With all this buzz about OpenID all of a sudden I have been reminded of how a while back I was tinkering with a TurboGears-based web game using OpenID (see parts 1, 2, 3). Having learned more about WSGI and Python Paste I am inclined to see how far I can push the idea of writing web applications using WSGI and a collection of WSGI filters as my framework.
WSGI and WSGI filters
The WSGI approach uses a Python callable to represent a web application---or part of one, since WSGI apps can be composed in various ways to make more complicated apps. An app is a function with a definition like this:
def something_app(environ, start_response):
...examine environ and process request...
start_response('200 OK', headers)
return ...content of response...
When the web server receives a request, it puts the information about the
request in environ, calls something_app, and then uses its return
value and the headers passed to the start_response function to issue the
response to the caller.
WSGI is designed to be used as a common interface for web frameworks, but
given that it has to pass the information in environ to the application
code in some way, the environ dictionary is as good a way as any.
Similarly, your application has to provide the server with status code,
headers, and response data, and the start_response callable is as good
away to do that as any. So why not use WSGI as your framework?
Because your application would have to have its own code for decoding query-strings, setting cookies, and so on, which would mean a lot of tedious repeated code. But we can address this with filters.
A WSGI filter is a (higher-order) function that takes a WSGI app and
returns a new app with slightly modified behaviour. For example, WSGI
supplies your request's query-string but does not break it down in to
parameters. I've created a function parse_query_string that does just
that. I can then define a filter as follows:
def query_string_filter(app):
def wrapped_app(environ, start_response):
environ['alleged.query_args'] = parse_query_string(
environ.get('QUERY_STRING', ''))
return app(environ, start_response)
return wrapped_app
This takes a function---here called app---that requires an extra entry
in the environ dictionary and makes a working WSGI app. Python has a special syntax for applying functions to functions this way: you can write
@query_string_filter
def my_app(environ, start_response):
... code that exploits environ['alleged.query_args'] ...
This use of higher-order functions to simplify writing WSGI apps is called middleware in the WSGI documentation.

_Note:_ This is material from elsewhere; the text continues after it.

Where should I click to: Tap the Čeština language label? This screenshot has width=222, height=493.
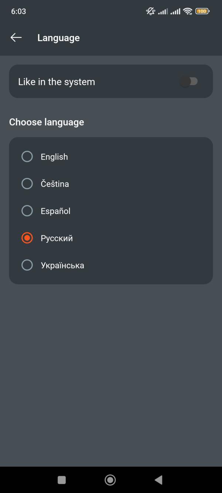click(55, 184)
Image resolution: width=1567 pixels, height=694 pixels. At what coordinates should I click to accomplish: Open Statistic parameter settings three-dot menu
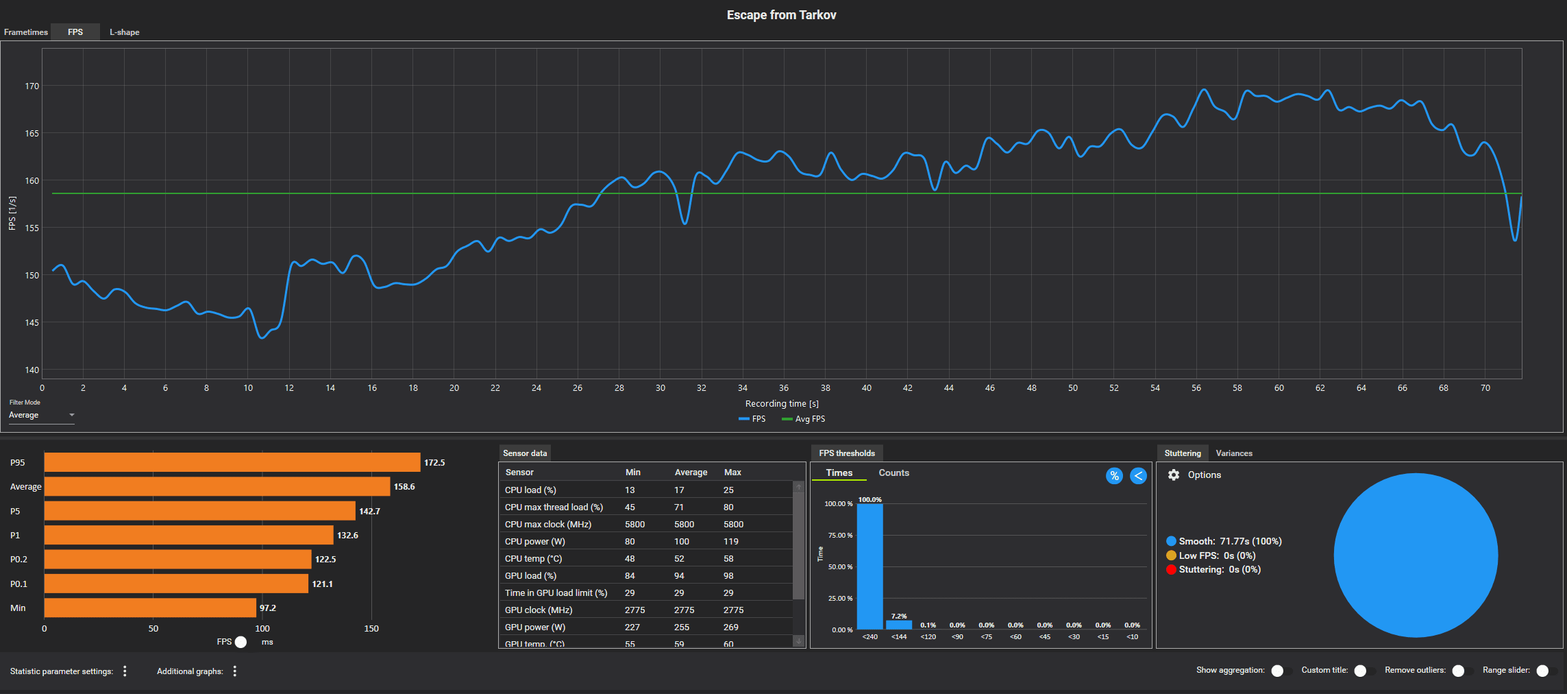[125, 671]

Why does the key start with alleged.? Simply to avoid name clashes with
other middleware that also works by adding extra entries to the environ
dictionary. The particular prefix I've chosen is taken from Alleged
Literature, our mini-comic publishing imprint from the 1990s. The
alleged prefix is also part of the package names for the reusable
filters. I suppose if I ever finished it I could add the Alleged
Microframework to the eleventy-one Python web frameworks. But don't hold
your breath.
Log-in filter
One of the complaints about OpenID is that so far the number of consumers (web sites that allow you to log in with your OpenID) is much lower than the number of providers---this is natural, because it is much easier to bolt an OpenID server on the side of an existing application than to rip out its custom user database and replace it with one generic enough to accept OpenIDs as well. The first wave of OpenID consumers will be applications written with OpenID in mind from the start. Many, like Zoomr and Simon Willison's blog comments, use OpenID as their only authentication scheme. So I decided to have a go at making a log-in system with pluggable authentication, but to only supply an OpenID plug-in for now.
My log-in 'framework' (if that's not too grand a word) consists of just
two functions. First, log_in_filter is a more elaborate version of the
filter (middleware) functions described above. It roughly corresponds to
Part 2 of my TurboGears+OpenID experiment: the wrapped app checks
for the log-in cookie before each request, and if no-one is logged in
then it redirects to a login page (with one exception: you do not need
to be logged in to visit the login page). At the end of each request, it
updates the log-in cookie.
The second function, log_in_and_redirect, is for use by the
implementation of the log-in page: it takes the user name as an
argument, and redirects to the page that the user originally requested.
You call it instead of calling start_response directly.
What's missing from this is the log-in page itself: it must be one of the
pages in the wrapped app, because it has to be able to communicate the
user's login name back to log_in_filter. It also has to be careful to
preserve the query-string parameter next; the most straightforward way
to do this is to have the log-in form use request_uri(environ) as its
action attribute and also specify method="post".
Leaving the log-in page to the application allows any form of user name
and authentication to be used, including elaborate single-sign-on servers
and exotic smart-cards. Because the log_in_filter does not need to know
anything about the method of authentication, it needs a lot less
configuration than it might otherwise do.
Plugging in OpenID
The next step is creating a log-in page that works via OpenID. So far I
have taken the code from Part 1 of my TurboGears version and beaten
it roughly in to shape. Unlike the TurboGears version---which used
separate URIs for each stage of the OpenID handshake---it uses the same
login URI for displaying the form, handling the user's POST, and
handling the redirect back from the OpenID provider. The first and last
of these are implementing the same method (GET) but we can tell the which
is which by looking for the token argument amongst the query
parameters.
Unfortunately I have not yet been able to test this, since I have not yet managed to get Pysqlite2 (needed to set up the OpenID database) installed in Python 2.5 on my Mac as yet: I get an error message to the effect that GCC 4.0 does not exist, so it looks like I need to trawl through the Apple developer documentation to see what I need to do to get the compiler to work. Grr.
Ah well. Maybe next weekend...?